§ **Data supplied**
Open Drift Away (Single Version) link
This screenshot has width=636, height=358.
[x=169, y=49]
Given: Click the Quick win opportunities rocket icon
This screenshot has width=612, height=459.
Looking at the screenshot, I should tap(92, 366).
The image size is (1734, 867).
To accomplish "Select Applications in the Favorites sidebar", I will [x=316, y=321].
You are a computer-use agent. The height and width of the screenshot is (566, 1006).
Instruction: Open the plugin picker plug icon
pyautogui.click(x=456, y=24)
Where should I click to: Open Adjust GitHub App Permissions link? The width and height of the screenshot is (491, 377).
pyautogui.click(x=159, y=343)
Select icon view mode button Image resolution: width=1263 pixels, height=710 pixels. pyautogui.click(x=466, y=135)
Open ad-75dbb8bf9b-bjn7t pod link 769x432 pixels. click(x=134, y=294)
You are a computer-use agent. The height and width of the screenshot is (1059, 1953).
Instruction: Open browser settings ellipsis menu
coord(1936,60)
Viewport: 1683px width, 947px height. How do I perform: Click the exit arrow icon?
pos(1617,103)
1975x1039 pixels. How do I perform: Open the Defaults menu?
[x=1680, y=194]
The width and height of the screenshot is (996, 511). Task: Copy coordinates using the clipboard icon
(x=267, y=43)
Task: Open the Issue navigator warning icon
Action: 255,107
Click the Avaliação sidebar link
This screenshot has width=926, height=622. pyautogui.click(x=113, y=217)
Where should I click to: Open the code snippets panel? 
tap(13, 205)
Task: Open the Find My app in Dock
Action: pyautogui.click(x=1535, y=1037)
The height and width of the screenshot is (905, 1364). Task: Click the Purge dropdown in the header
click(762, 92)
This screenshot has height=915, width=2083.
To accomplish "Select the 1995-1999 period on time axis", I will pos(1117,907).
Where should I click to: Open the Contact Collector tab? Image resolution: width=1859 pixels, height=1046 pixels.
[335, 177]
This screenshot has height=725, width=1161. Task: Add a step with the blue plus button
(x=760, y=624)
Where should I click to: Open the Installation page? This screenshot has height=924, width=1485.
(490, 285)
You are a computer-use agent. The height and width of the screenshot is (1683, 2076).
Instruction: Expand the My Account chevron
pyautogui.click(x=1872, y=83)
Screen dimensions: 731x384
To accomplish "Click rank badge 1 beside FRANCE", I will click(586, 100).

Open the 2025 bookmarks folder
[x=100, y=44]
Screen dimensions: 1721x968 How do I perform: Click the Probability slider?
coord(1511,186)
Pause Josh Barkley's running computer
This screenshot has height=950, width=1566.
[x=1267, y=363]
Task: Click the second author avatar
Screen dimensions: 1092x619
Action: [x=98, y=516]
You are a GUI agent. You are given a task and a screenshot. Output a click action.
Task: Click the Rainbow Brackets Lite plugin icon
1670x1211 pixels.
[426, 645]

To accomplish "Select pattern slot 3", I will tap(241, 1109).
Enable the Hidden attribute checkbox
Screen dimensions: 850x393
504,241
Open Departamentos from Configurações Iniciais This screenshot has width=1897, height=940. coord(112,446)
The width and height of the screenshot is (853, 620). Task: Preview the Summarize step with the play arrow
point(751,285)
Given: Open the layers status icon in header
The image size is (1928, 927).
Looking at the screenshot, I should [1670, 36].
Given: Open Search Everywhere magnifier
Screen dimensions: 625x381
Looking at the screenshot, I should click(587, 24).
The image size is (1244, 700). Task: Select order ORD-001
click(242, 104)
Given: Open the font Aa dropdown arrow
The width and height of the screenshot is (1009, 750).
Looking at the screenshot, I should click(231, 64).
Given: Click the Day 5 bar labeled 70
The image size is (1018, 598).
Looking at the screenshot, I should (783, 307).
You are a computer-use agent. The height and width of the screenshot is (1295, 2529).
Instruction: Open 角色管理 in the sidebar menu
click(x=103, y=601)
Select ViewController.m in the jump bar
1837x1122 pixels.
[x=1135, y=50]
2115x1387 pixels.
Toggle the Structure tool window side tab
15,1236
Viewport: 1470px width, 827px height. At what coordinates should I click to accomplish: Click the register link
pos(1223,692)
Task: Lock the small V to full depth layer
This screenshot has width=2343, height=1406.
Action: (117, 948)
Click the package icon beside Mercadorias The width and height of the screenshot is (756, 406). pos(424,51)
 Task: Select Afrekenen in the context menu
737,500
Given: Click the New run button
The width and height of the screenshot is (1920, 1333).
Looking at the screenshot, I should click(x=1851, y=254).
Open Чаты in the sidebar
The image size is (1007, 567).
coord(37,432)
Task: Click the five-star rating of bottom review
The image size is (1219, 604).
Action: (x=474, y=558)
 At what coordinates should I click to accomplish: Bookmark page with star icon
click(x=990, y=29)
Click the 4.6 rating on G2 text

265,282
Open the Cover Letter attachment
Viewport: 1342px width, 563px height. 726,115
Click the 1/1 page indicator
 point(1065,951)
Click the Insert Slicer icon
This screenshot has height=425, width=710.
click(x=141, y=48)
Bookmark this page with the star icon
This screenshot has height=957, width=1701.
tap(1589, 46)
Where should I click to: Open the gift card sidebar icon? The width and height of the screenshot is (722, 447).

§ **Work to be completed**
Everything in the data must be repeated exactly; leave no line out.

§ **Answer for this exercise**
Open Drift Away (Single Version) link
This screenshot has width=636, height=358.
[x=169, y=49]
Given: Click the Quick win opportunities rocket icon
This screenshot has width=612, height=459.
Looking at the screenshot, I should tap(92, 366).
The image size is (1734, 867).
To accomplish "Select Applications in the Favorites sidebar", I will [x=316, y=321].
You are a computer-use agent. The height and width of the screenshot is (566, 1006).
Instruction: Open the plugin picker plug icon
pyautogui.click(x=456, y=24)
Where should I click to: Open Adjust GitHub App Permissions link? The width and height of the screenshot is (491, 377).
pyautogui.click(x=159, y=343)
Select icon view mode button Image resolution: width=1263 pixels, height=710 pixels. pyautogui.click(x=466, y=135)
Open ad-75dbb8bf9b-bjn7t pod link 769x432 pixels. click(x=134, y=294)
You are a computer-use agent. The height and width of the screenshot is (1059, 1953).
Instruction: Open browser settings ellipsis menu
coord(1936,60)
Viewport: 1683px width, 947px height. How do I perform: Click the exit arrow icon?
pos(1617,103)
1975x1039 pixels. How do I perform: Open the Defaults menu?
[x=1680, y=194]
The width and height of the screenshot is (996, 511). Task: Copy coordinates using the clipboard icon
(x=267, y=43)
Task: Open the Issue navigator warning icon
Action: 255,107
Click the Avaliação sidebar link
This screenshot has width=926, height=622. pyautogui.click(x=113, y=217)
Where should I click to: Open the code snippets panel? 
tap(13, 205)
Task: Open the Find My app in Dock
Action: pyautogui.click(x=1535, y=1037)
The height and width of the screenshot is (905, 1364). Task: Click the Purge dropdown in the header
click(762, 92)
This screenshot has height=915, width=2083.
To accomplish "Select the 1995-1999 period on time axis", I will pos(1117,907).
Where should I click to: Open the Contact Collector tab? Image resolution: width=1859 pixels, height=1046 pixels.
[335, 177]
This screenshot has height=725, width=1161. Task: Add a step with the blue plus button
(x=760, y=624)
Where should I click to: Open the Installation page? This screenshot has height=924, width=1485.
(490, 285)
You are a computer-use agent. The height and width of the screenshot is (1683, 2076).
Instruction: Expand the My Account chevron
pyautogui.click(x=1872, y=83)
Screen dimensions: 731x384
To accomplish "Click rank badge 1 beside FRANCE", I will click(586, 100).

Open the 2025 bookmarks folder
[x=100, y=44]
Screen dimensions: 1721x968 How do I perform: Click the Probability slider?
coord(1511,186)
Pause Josh Barkley's running computer
This screenshot has height=950, width=1566.
[x=1267, y=363]
Task: Click the second author avatar
Screen dimensions: 1092x619
Action: [x=98, y=516]
You are a GUI agent. You are given a task and a screenshot. Output a click action.
Task: Click the Rainbow Brackets Lite plugin icon
1670x1211 pixels.
[426, 645]

To accomplish "Select pattern slot 3", I will tap(241, 1109).
Enable the Hidden attribute checkbox
Screen dimensions: 850x393
504,241
Open Departamentos from Configurações Iniciais This screenshot has width=1897, height=940. coord(112,446)
The width and height of the screenshot is (853, 620). Task: Preview the Summarize step with the play arrow
point(751,285)
Given: Open the layers status icon in header
The image size is (1928, 927).
Looking at the screenshot, I should [1670, 36].
Given: Open Search Everywhere magnifier
Screen dimensions: 625x381
Looking at the screenshot, I should click(587, 24).
The image size is (1244, 700). Task: Select order ORD-001
click(242, 104)
Given: Open the font Aa dropdown arrow
The width and height of the screenshot is (1009, 750).
Looking at the screenshot, I should click(231, 64).
Given: Click the Day 5 bar labeled 70
The image size is (1018, 598).
Looking at the screenshot, I should (783, 307).
You are a computer-use agent. The height and width of the screenshot is (1295, 2529).
Instruction: Open 角色管理 in the sidebar menu
click(x=103, y=601)
Select ViewController.m in the jump bar
1837x1122 pixels.
[x=1135, y=50]
2115x1387 pixels.
Toggle the Structure tool window side tab
15,1236
Viewport: 1470px width, 827px height. At what coordinates should I click to accomplish: Click the register link
pos(1223,692)
Task: Lock the small V to full depth layer
This screenshot has width=2343, height=1406.
Action: (117, 948)
Click the package icon beside Mercadorias The width and height of the screenshot is (756, 406). pos(424,51)
 Task: Select Afrekenen in the context menu
737,500
Given: Click the New run button
The width and height of the screenshot is (1920, 1333).
Looking at the screenshot, I should click(x=1851, y=254).
Open Чаты in the sidebar
The image size is (1007, 567).
coord(37,432)
Task: Click the five-star rating of bottom review
The image size is (1219, 604).
Action: (x=474, y=558)
 At what coordinates should I click to accomplish: Bookmark page with star icon
click(x=990, y=29)
Click the 4.6 rating on G2 text

265,282
Open the Cover Letter attachment
Viewport: 1342px width, 563px height. 726,115
Click the 1/1 page indicator
 point(1065,951)
Click the Insert Slicer icon
This screenshot has height=425, width=710.
click(x=141, y=48)
Bookmark this page with the star icon
This screenshot has height=957, width=1701.
tap(1589, 46)
Where should I click to: Open the gift card sidebar icon? The width and height of the screenshot is (722, 447).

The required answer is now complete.